**Dataset records:**
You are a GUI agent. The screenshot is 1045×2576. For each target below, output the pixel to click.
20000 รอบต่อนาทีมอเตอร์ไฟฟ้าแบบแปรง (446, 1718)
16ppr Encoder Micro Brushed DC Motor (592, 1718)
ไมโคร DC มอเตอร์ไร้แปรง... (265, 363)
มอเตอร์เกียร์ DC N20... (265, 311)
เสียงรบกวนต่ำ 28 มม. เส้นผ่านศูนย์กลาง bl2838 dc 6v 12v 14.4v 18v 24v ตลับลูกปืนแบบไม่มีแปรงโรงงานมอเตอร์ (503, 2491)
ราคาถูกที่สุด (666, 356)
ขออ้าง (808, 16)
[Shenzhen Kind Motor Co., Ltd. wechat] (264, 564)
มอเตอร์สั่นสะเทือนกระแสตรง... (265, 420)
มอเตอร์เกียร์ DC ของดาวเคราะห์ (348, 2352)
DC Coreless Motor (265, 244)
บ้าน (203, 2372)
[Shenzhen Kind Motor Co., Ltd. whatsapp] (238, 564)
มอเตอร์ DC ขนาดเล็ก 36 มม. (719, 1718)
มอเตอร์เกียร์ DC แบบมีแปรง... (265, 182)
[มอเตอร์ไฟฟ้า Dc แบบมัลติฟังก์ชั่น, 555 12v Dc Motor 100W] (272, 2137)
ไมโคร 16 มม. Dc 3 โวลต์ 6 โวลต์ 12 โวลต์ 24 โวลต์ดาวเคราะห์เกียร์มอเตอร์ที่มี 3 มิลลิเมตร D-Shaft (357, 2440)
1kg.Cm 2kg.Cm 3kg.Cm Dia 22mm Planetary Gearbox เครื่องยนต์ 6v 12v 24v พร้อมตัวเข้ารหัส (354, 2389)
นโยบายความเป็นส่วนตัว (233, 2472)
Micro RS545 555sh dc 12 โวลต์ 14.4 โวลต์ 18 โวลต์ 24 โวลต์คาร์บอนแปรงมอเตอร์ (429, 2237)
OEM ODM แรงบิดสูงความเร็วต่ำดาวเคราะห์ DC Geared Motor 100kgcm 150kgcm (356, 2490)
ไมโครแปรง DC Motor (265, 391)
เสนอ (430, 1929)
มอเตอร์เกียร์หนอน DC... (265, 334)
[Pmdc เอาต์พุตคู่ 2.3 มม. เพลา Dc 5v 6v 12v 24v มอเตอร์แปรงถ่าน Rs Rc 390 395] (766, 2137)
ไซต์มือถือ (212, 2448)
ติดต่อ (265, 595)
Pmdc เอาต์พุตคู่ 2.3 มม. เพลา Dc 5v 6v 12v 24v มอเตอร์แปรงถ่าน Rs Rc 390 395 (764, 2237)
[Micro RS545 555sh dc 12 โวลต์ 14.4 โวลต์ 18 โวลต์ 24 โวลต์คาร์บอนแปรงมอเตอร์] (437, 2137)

**About this exercise:**
Every line of the listing is to be returned unchanged.

**Problem solution:**
You are a GUI agent. The screenshot is 1045×2576. For each target below, output the pixel to click.
20000 รอบต่อนาทีมอเตอร์ไฟฟ้าแบบแปรง (446, 1718)
16ppr Encoder Micro Brushed DC Motor (592, 1718)
ไมโคร DC มอเตอร์ไร้แปรง... (265, 363)
มอเตอร์เกียร์ DC N20... (265, 311)
เสียงรบกวนต่ำ 28 มม. เส้นผ่านศูนย์กลาง bl2838 dc 6v 12v 14.4v 18v 24v ตลับลูกปืนแบบไม่มีแปรงโรงงานมอเตอร์ (503, 2491)
ราคาถูกที่สุด (666, 356)
ขออ้าง (808, 16)
[Shenzhen Kind Motor Co., Ltd. wechat] (264, 564)
มอเตอร์สั่นสะเทือนกระแสตรง... (265, 420)
มอเตอร์เกียร์ DC ของดาวเคราะห์ (348, 2352)
DC Coreless Motor (265, 244)
บ้าน (203, 2372)
[Shenzhen Kind Motor Co., Ltd. whatsapp] (238, 564)
มอเตอร์ DC ขนาดเล็ก 36 มม. (719, 1718)
มอเตอร์เกียร์ DC แบบมีแปรง... (265, 182)
[มอเตอร์ไฟฟ้า Dc แบบมัลติฟังก์ชั่น, 555 12v Dc Motor 100W] (272, 2137)
ไมโคร 16 มม. Dc 3 โวลต์ 6 โวลต์ 12 โวลต์ 24 โวลต์ดาวเคราะห์เกียร์มอเตอร์ที่มี 3 มิลลิเมตร D-Shaft (357, 2440)
1kg.Cm 2kg.Cm 3kg.Cm Dia 22mm Planetary Gearbox เครื่องยนต์ 6v 12v 24v พร้อมตัวเข้ารหัส (354, 2389)
นโยบายความเป็นส่วนตัว (233, 2472)
Micro RS545 555sh dc 12 โวลต์ 14.4 โวลต์ 18 โวลต์ 24 โวลต์คาร์บอนแปรงมอเตอร์ (429, 2237)
OEM ODM แรงบิดสูงความเร็วต่ำดาวเคราะห์ DC Geared Motor 100kgcm 150kgcm (356, 2490)
ไมโครแปรง DC Motor (265, 391)
เสนอ (430, 1929)
มอเตอร์เกียร์หนอน DC... (265, 334)
[Pmdc เอาต์พุตคู่ 2.3 มม. เพลา Dc 5v 6v 12v 24v มอเตอร์แปรงถ่าน Rs Rc 390 395] (766, 2137)
ไซต์มือถือ (212, 2448)
ติดต่อ (265, 595)
Pmdc เอาต์พุตคู่ 2.3 มม. เพลา Dc 5v 6v 12v 24v มอเตอร์แปรงถ่าน Rs Rc 390 395 (764, 2237)
[Micro RS545 555sh dc 12 โวลต์ 14.4 โวลต์ 18 โวลต์ 24 โวลต์คาร์บอนแปรงมอเตอร์] (437, 2137)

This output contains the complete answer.